In SAP NEO Environment, we can use UserInfo service to get the details of the logged-in user, which is well documented in other blogs. When it comes to SAP CF, we need to use few microservices to get the details.

Also Read: What is SAP Fiori Application Developer Certification?

In this blog post, I will be explaining the step by step process as to how we can fetch logged-in user email into SAPUI5 app using SAP Web IDE in the CF environment.


You should know about:

  • SAP Cloud Foundry Environment – what an Org, Space, Sub Account is.
  • Basic understanding of how Node works
  • Concept of App Router, XSUAA Service.

You need to have:

  • A valid SAP Cloud Platform Account.
  • SAP Web IDE to develop the application

Web Flow for application

The application uses the following sequence to authenticate.

  1. A user accesses the web application using a browser.
  2. The browser connects to the deployed application and verifies if the user is logged-in. If not, then App Router implements the OAuth flow to log in.
  3. The request goes to the OAuth using XSUAA Service. It authenticates the user with their credentials and issues JWT token after successful validation, which holds additional information about the session.
  4. The XSSEC (Passport) library manages the token and executes the authentication flow to receive the JWT and OAuth token when a request has been made.
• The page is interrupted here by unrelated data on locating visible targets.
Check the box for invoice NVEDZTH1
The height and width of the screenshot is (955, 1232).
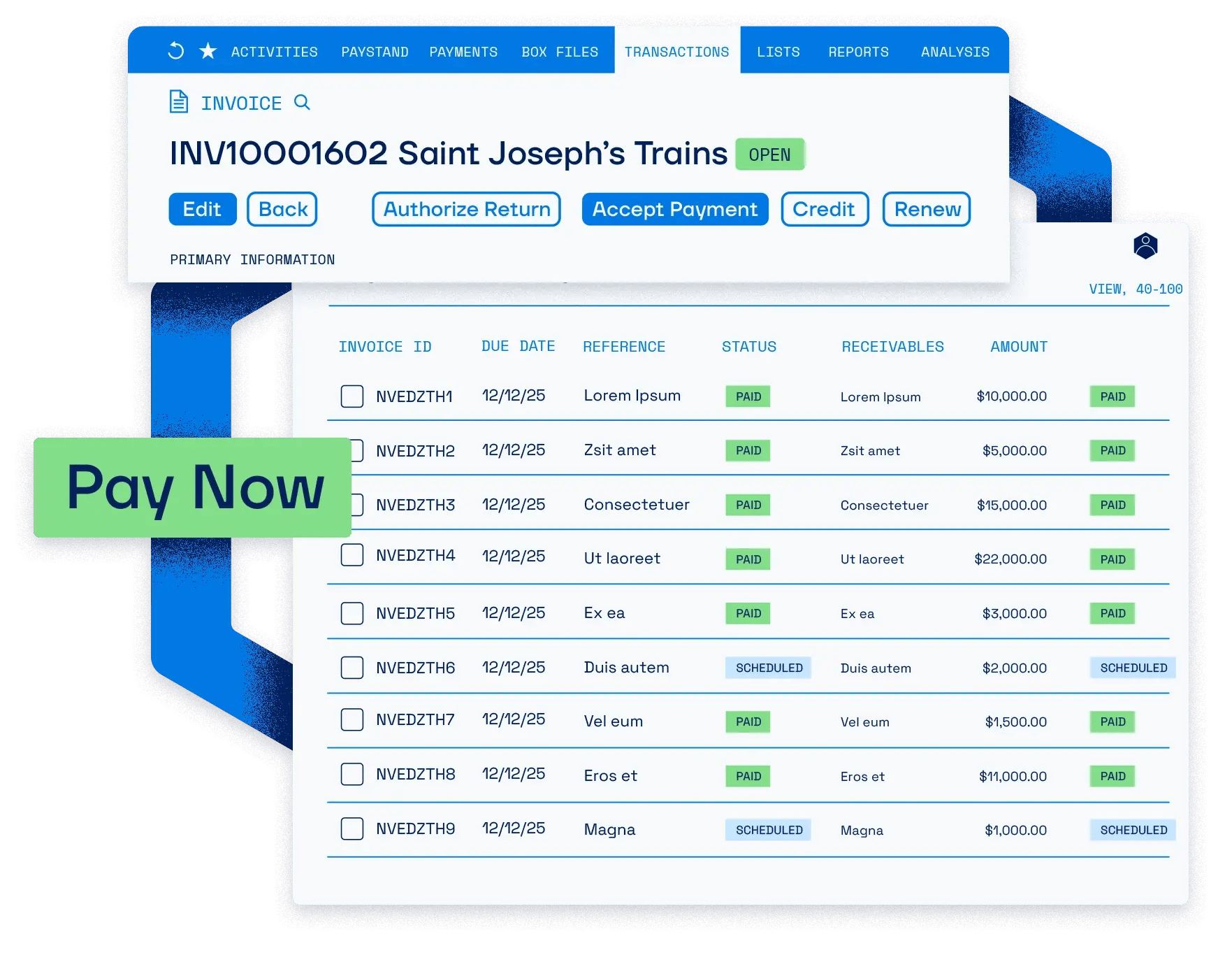tap(352, 396)
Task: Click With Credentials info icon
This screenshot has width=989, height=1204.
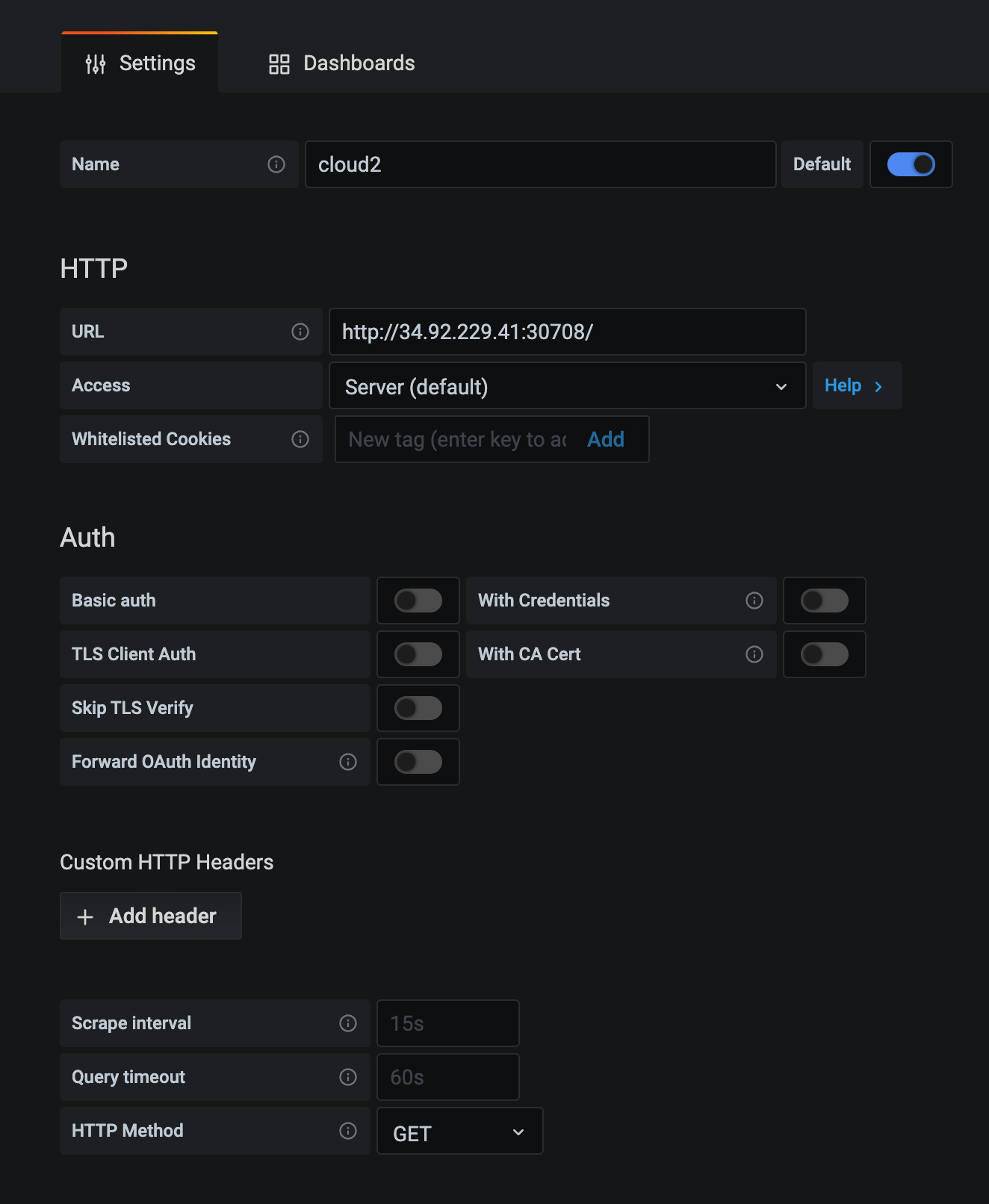Action: tap(754, 601)
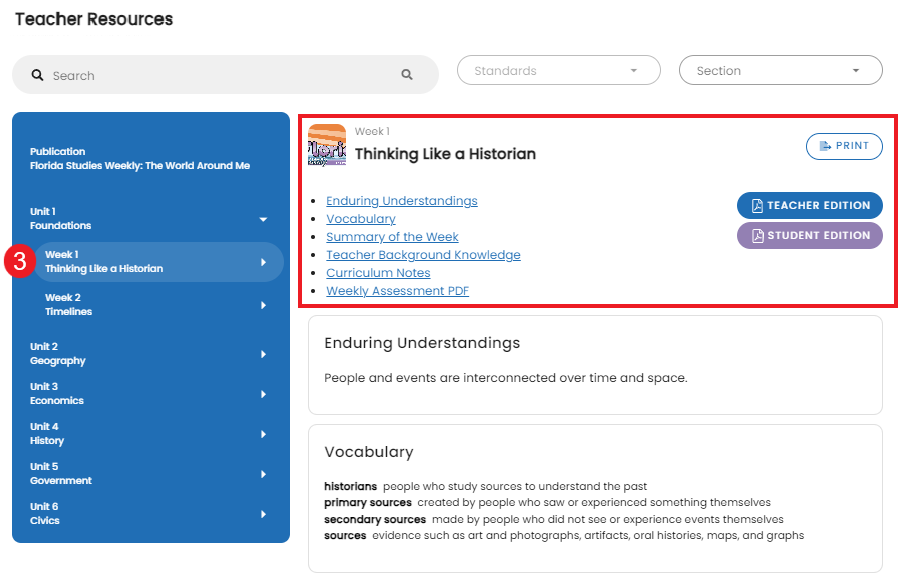Click the magnifier icon left of the Search placeholder
The width and height of the screenshot is (898, 576).
pyautogui.click(x=37, y=75)
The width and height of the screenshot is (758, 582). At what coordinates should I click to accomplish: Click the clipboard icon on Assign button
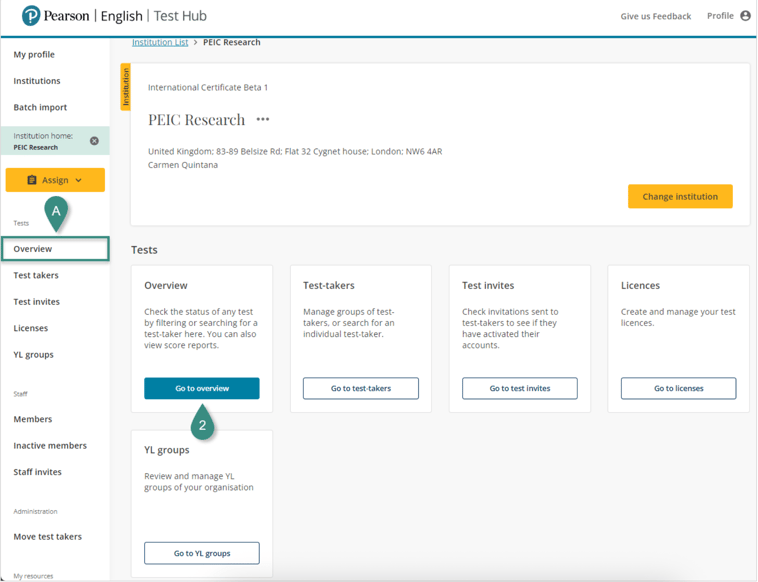pos(32,180)
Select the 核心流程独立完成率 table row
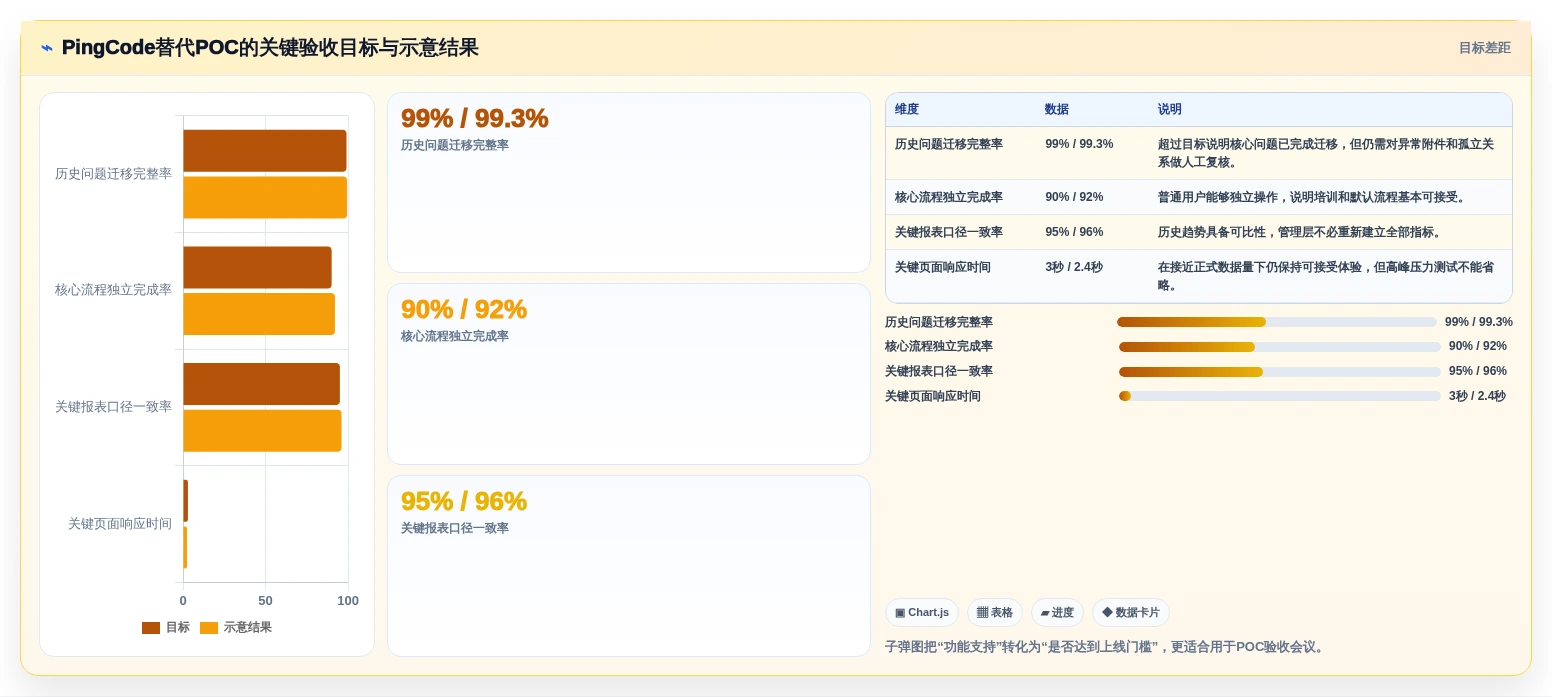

If it is present, it parses the JWT and adds the fields to the incoming request object to facilitate the code consumption of the token.
  5. Node module receives the logged-in user details and redirects to HTML5 module using namespace.


Here we go:

1. Log in to your SAP Web IDE and create a Multi-Target Application in CF Environment.

2. In the next screen, Provide your project name, Version and Description. Select the checkbox for the HTML5 Application Repository. Click Finish.

It creates App Router, App Deployer and mta.yaml file in your workspace.

App router – For any application, it’s the central entry point to talk to any services available on CF. It’s a Node JS library that can either support static content or link to the web app. During runtime, it is responsible for interacting with applications and services.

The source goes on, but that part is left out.